32. A kit comprising the expression vector of claim 30 and instructions for use, wherein the expression vector further comprises a nucleic acid sequence that encodes a gRNA that binds to a target nucleic acid sequence.

33. A kit comprising the expression vector of claim 30, a second expression vector comprising a nucleic acid sequence that encodes a gRNA that binds to a target nucleic acid sequence, and instructions for use.

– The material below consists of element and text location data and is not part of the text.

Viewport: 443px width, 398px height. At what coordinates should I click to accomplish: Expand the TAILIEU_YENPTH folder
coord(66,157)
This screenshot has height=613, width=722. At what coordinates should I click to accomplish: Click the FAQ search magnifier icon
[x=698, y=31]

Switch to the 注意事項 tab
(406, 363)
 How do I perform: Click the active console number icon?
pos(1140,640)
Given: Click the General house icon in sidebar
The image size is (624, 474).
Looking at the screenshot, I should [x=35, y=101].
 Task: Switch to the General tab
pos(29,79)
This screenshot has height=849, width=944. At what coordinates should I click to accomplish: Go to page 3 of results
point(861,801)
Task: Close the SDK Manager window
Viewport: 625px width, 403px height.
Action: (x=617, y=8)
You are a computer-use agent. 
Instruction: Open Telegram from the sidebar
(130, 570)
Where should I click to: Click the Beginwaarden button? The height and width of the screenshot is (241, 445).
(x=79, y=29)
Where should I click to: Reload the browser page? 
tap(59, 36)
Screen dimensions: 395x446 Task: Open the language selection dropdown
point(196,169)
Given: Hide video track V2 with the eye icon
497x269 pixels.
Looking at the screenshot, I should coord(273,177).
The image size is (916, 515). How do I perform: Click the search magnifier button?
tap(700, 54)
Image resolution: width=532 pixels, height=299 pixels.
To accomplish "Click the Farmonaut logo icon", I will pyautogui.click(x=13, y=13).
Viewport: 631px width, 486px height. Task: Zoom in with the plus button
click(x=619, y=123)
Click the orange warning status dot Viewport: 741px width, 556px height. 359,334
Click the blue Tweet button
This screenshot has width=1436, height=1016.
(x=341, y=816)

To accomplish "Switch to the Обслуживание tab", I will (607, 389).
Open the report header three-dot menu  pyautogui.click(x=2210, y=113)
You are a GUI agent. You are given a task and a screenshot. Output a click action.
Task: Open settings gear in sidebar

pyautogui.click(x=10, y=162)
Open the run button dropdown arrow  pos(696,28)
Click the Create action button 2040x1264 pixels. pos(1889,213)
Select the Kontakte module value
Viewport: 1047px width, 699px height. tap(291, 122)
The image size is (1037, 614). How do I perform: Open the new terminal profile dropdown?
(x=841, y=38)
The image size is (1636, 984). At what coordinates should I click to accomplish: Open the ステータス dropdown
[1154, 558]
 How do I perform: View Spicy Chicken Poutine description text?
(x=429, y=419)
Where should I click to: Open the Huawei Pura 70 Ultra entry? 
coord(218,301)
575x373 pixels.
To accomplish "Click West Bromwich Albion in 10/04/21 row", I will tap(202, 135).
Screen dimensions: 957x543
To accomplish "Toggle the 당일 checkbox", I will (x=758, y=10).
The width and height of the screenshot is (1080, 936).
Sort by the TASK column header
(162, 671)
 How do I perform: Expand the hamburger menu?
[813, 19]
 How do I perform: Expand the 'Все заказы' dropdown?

34. A method for editing a cytosine in a target nucleic acid sequence present in a biological sample, comprising

contacting the biological sample with (a) an effective amount of a guide RNA comprising a protospacer that is complementary to the target nucleic acid sequence, and (b) an effective amount of the fusion protein of any one of claims 1-25 or 31, or a nucleic acid encoding the fusion protein of any one of claims 1-25 or 31.

35. The method of claim 34, wherein the biological sample comprises cancer cells, organoids, embryonic stem cells, proliferating cells, or differentiated cells.

36. A method for inducing in vivo cytosine editing in somatic tissue in a subject comprising

administering to the subject (a) an effective amount of a guide RNA comprising a protospacer that is complementary to a target nucleic acid sequence and (b) an effective amount of the fusion protein of any one of claims 1-25 or 31, or a nucleic acid encoding the fusion protein of any one of claims 1-25 or 31.

37. The method of claim 36, wherein the subject is human.

38. The method of any one of claims 34-37, wherein the cytosine is located between nucleotide positions 4 to 8 of the protospacer, or nucleotide positions 4 to 11 of the protospacer.

39. The method of any one claims 34-38, wherein C-to-T editing is increased by l5-fold to 30-fold relative to that observed with a reference nucleobase editor.

40. The method of any one claims 34-39, wherein the frequency of off-target C-to-A or C-to-G editing is comparable to that observed with a reference nucleobase editor.